The mechanic, Michael Clancy, 38, was sentenced to 25 years to life in prison for a 1997 shooting in the Bronx. He was released on bail in 2008 after a State Supreme Court justice in the Bronx threw out his murder conviction, saying a new witness had cast doubt on two people who had testified at his trial. In 2009, the Bronx district attorney’s office said that it would not move to have Mr. Clancy retried.

"For Michael, it’s the final exoneration," his lawyer, Ronald L. Kuby, said in a telephone interview on Monday after receiving the $2 million check, which was dated Sept. 26. "It means the end of a very long ordeal."

Mr. Kuby said the settlement was the fourth largest in a wrongful conviction case in the state. Mr. Kuby filed suit under a 1984 law aimed at providing redress for innocent people who had been wrongfully convicted of crimes.

"It means this is finally over," Mr. Clancy said on Monday from his lawyer’s office. "I’ll be honest with you: I’ve been wanting to put this in the past."

He said he wanted to buy a house for his parents. His father, also Michael, is a retired elevator mechanic; his mother, Gloria, is a retired special education teacher.

"They squandered a lot of their retirement money on my legal bills," the younger Mr. Clancy said. "It’s only right that I give them the retirement they deserve. I’m still going to be working. This is a nice amount of money. It relieves the financial pressure, but it’s not something where I could say, hey, I don’t need to work."

The case began with the shooting of John Buono, a worker for a drug dealer named David Prieto, who was known as Scarface Dave in the Parkchester neighborhood, where Mr. Clancy lived. Mr. Prieto testified at a hearing in 2007 that he knew Mr. Clancy from the neighborhood; Mr. Clancy disputed that in an interview in 2009.

Mr. Prieto said at the 2007 hearing that Mr. Clancy had been in a van that passed by shortly before he and Mr. Buono went into a pizzeria on Mount Morris Avenue. Mr. Prieto said they did not realize that a rival drug dealer was in a car behind the van.

While they were waiting for their food, a man with a 9-millimeter handgun ran in and shot Mr. Buono in the chest. The gunman fled, and Mr. Prieto chased him, court documents said.
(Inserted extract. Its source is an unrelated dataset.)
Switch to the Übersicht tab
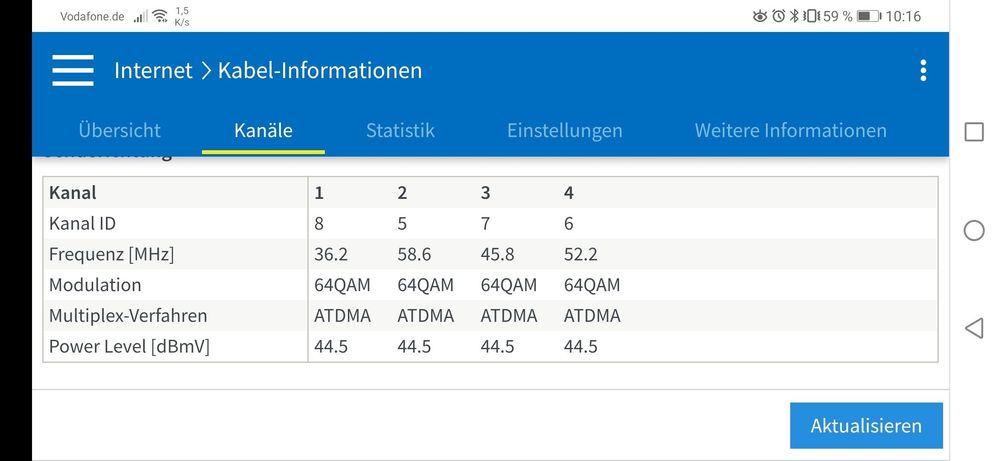Image resolution: width=999 pixels, height=461 pixels. [119, 130]
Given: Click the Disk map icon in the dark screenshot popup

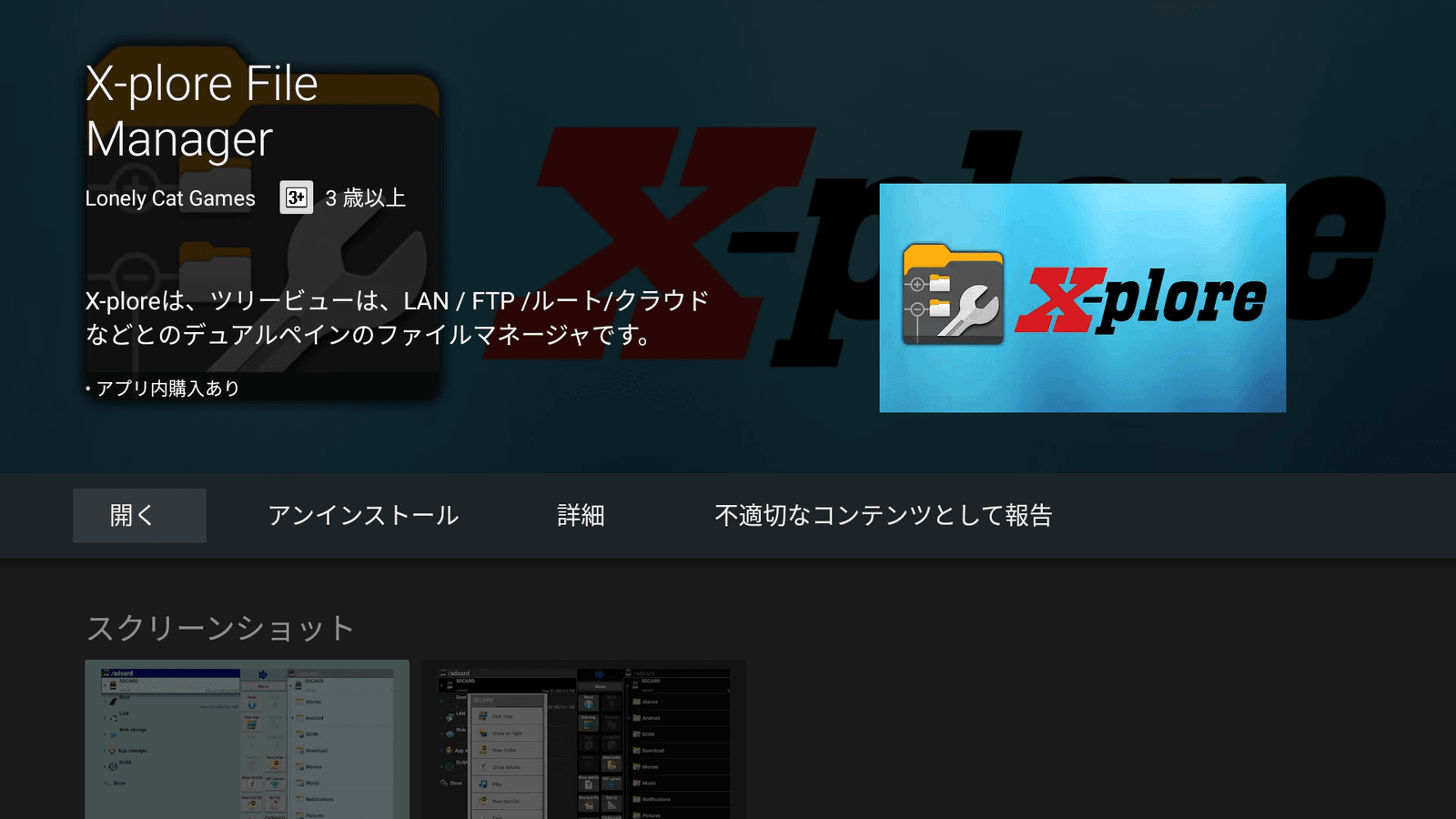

Detectives interviewed Mr. Prieto, but according to the recommendation for dismissal in 2009: "The only information he gave then was that he was in the pizza shop, heard the shot, saw the shooter and chased after him. Mr. Prieto gave no indication at that time that he knew the shooter or could identify him."

Mr. Clancy was arrested in April 1997 after he was identified by the two people who testified at his trial, a clerk and a customer from the pizza parlor. Mr. Kuby said that no physical evidence tied Mr. Clancy to the murder. No gunpowder or bloodstains were found on him, Mr. Kuby said.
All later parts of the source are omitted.